• [Required tasks]
A. Retype the passage on the mass of data, starting at "Assuming the platter" and ending at "about 0.5 femtograms.".
B. In three sentences, summarize the passage on the mass of data.
C. Proceed with the passage on the mass of data from where it stops.

• [Excerpt to read]
Another fun calculation is that due to special relativity, a hard drive that is spinning gains a certain amount of mass due to the rotational kinetic energy and E=mc^2.

Assuming the platter is 100g, 42mm, spinning at 7200RPM, there is about 25J of rotational kinetic energy, whose mass equivalent is 2.8x10^-13g (0.28 femtograms).

Assuming 200 electrons per NAND floating gate with 3bits/cell TLC on a 2TB SSD, there would be 5.3x10^14 electrons, weighing about 0.5 femtograms.

SanjayMehtayesterday at 11:58 PM

Data does have real weight. In one of my early assignments my firmware was too large to fit on one EPROM. Naively I thought the hardware team could just add another EPROM to the board. Turns out while they had left place for another device, it would have exceeded the payload budget by a few grams. Had to go back and reduce the code by a few hundred bytes.

Saved data entries
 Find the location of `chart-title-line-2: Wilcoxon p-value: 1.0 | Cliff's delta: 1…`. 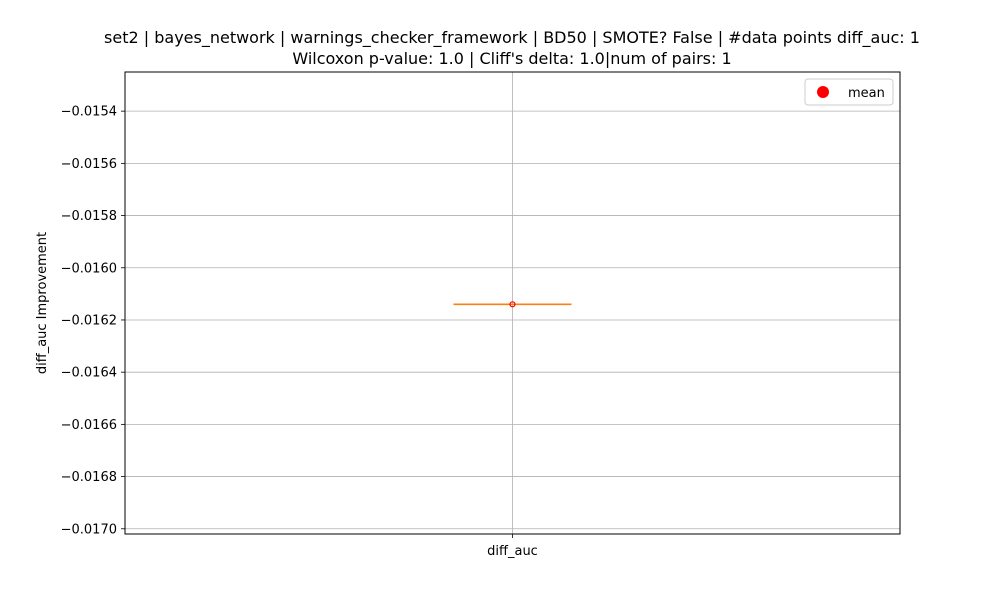

chart-title-line-2: Wilcoxon p-value: 1.0 | Cliff's delta: 1… is located at coordinates (512, 58).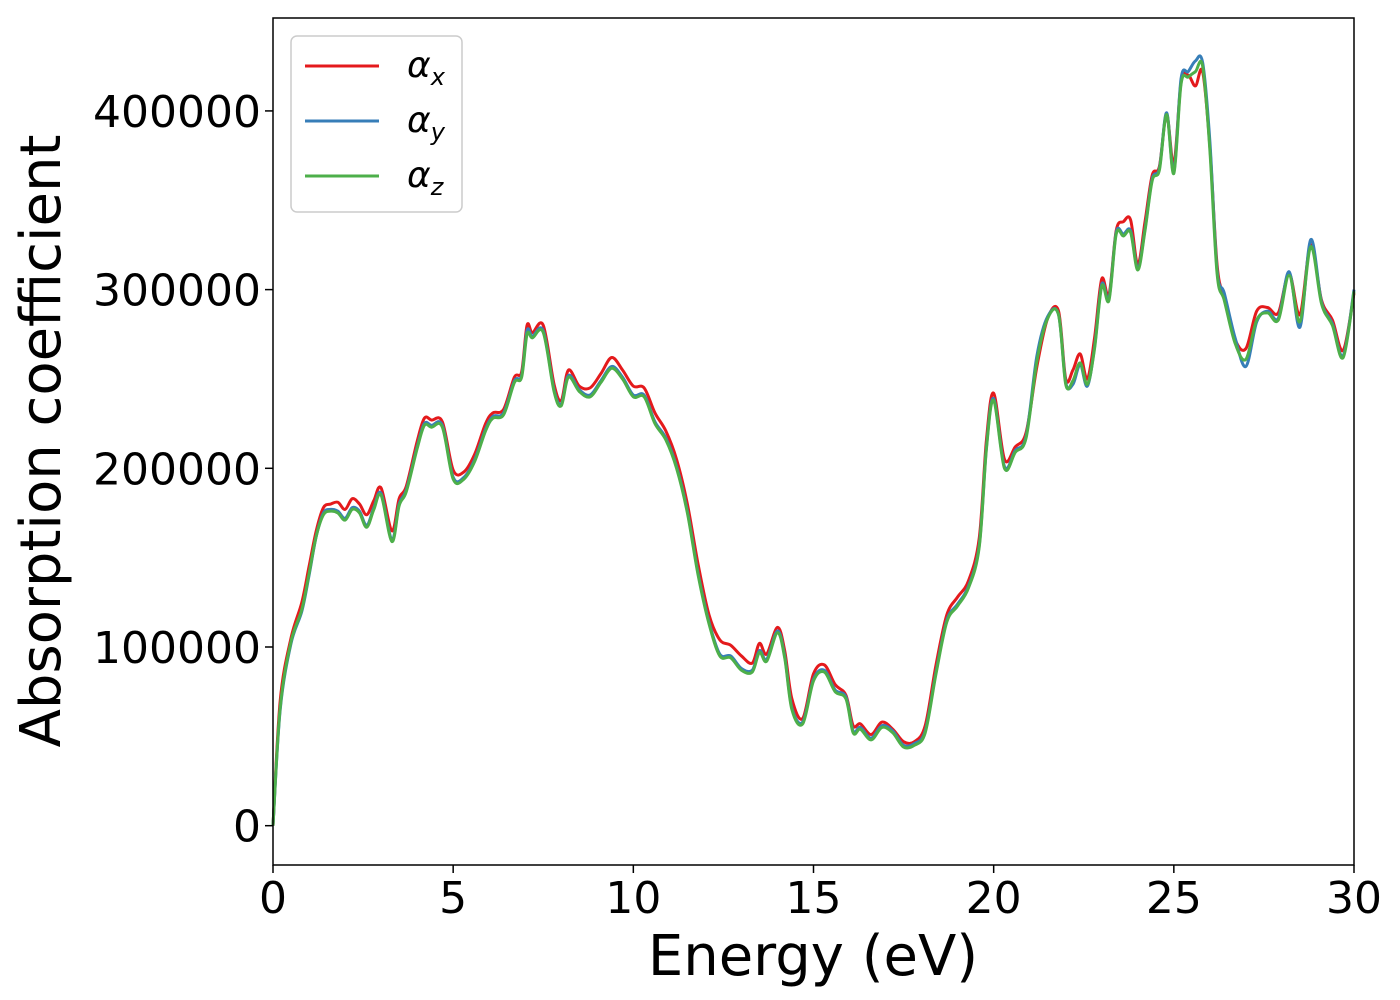  Describe the element at coordinates (633, 898) in the screenshot. I see `x-tick-label: 10` at that location.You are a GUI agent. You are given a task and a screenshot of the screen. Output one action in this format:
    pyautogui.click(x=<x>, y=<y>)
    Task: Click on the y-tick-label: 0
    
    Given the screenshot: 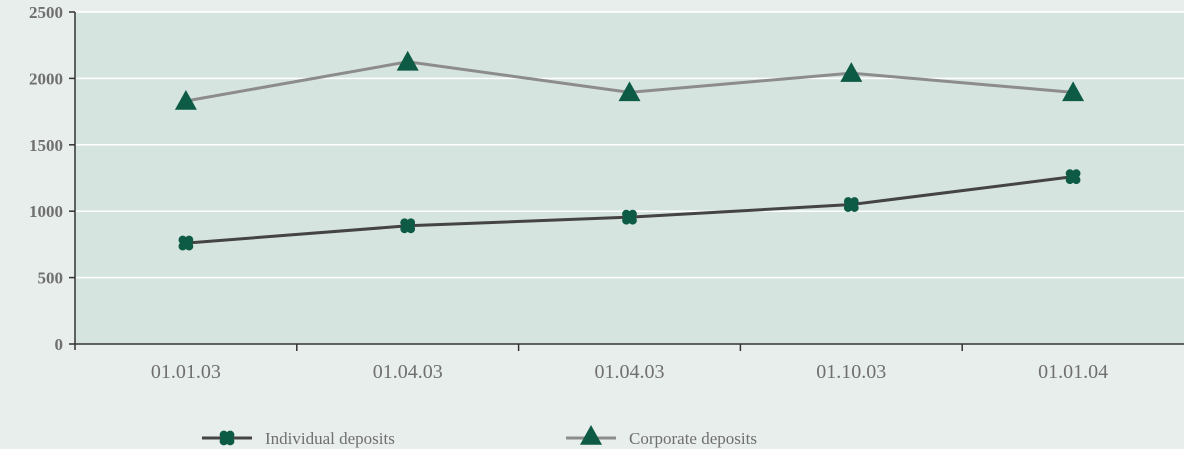 What is the action you would take?
    pyautogui.click(x=60, y=344)
    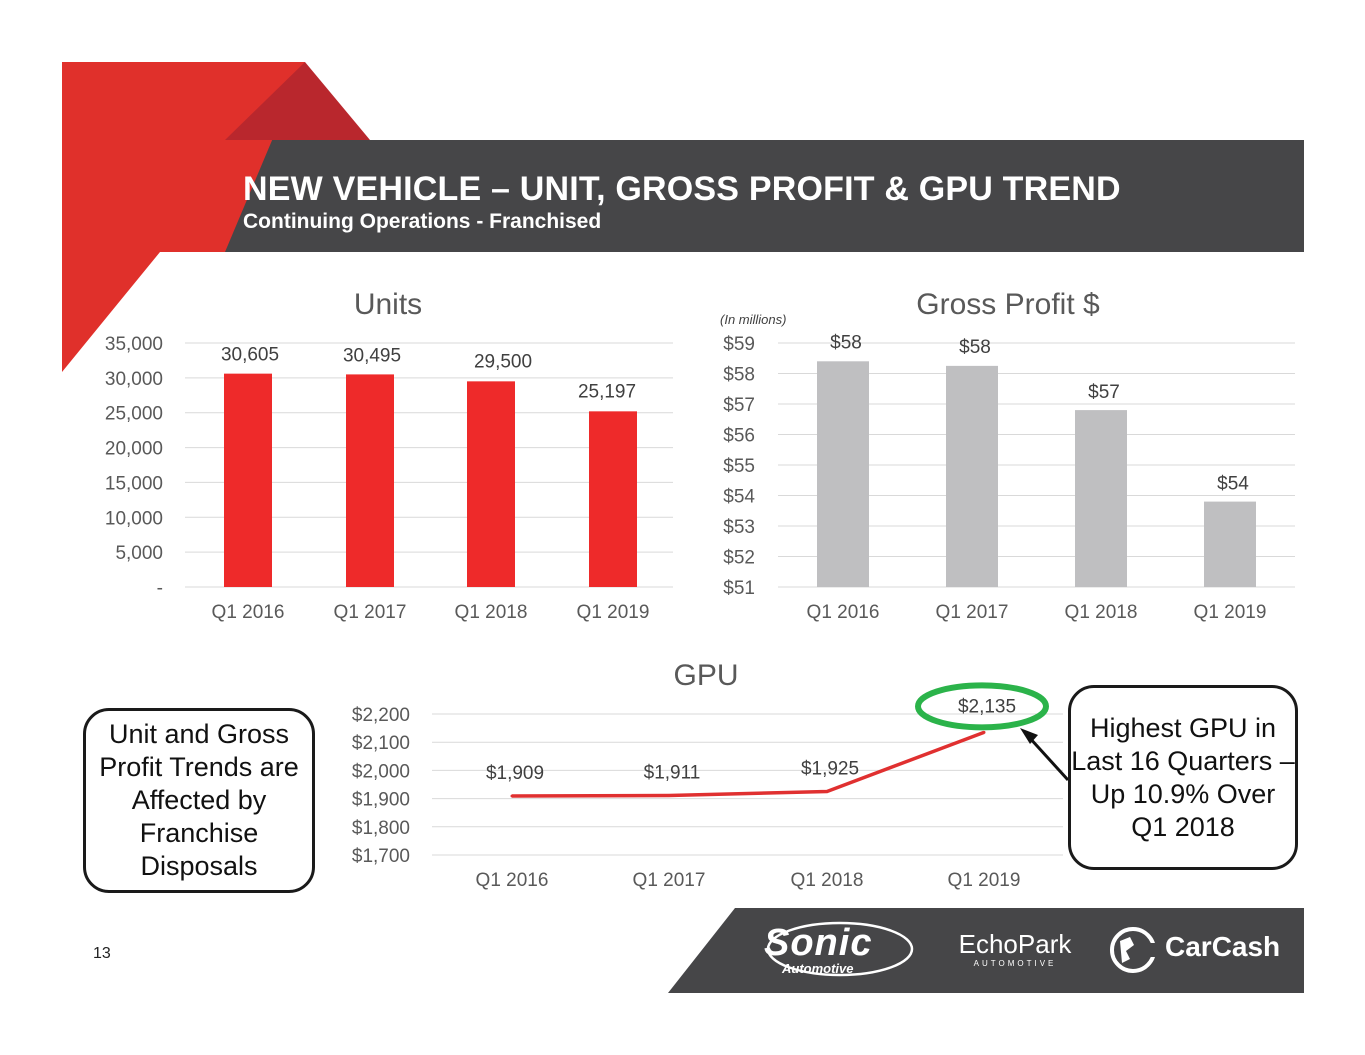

• [Outputs in order]
A.
Assuming the platter is 100g, 42mm, spinning at 7200RPM, there is about 25J of rotational kinetic energy, whose mass equivalent is 2.8x10^-13g (0.28 femtograms).

Assuming 200 electrons per NAND floating gate with 3bits/cell TLC on a 2TB SSD, there would be 5.3x10^14 electrons, weighing about 0.5 femtograms.

B. Because of special relativity, a spinning hard drive platter of 100g, 42mm, at 7200RPM has about 25J of rotational kinetic energy, which corresponds to 2.8x10^-13g (0.28 femtograms) of mass. Assuming 200 electrons per NAND floating gate with 3bits/cell TLC, a 2TB SSD would hold 5.3x10^14 electrons weighing about 0.5 femtograms. A commenter recalls firmware that was too large for one EPROM, where adding a second device would have exceeded the payload budget by a few grams, so the code had to be cut by a few hundred bytes.

C.
themafiayesterday at 8:47 PM

More appropriately data has a temperature.

https://en.wikipedia.org/wiki/Thermodynamic_beta

1970-01-01yesterday at 10:56 PM

Now do fiber and tell me the relativistic mass of my router so my ISP can charge me an overweight fee.

jmclnxyesterday at 7:26 PM

interesting, I wonder if one can translate this into the amount of data on the drive ? Maybe it does not matter unless one cleared the drive using dd(1).

Also would trimming cause a different value even though the data size remains the same ? I would think so, assuming I understand trim.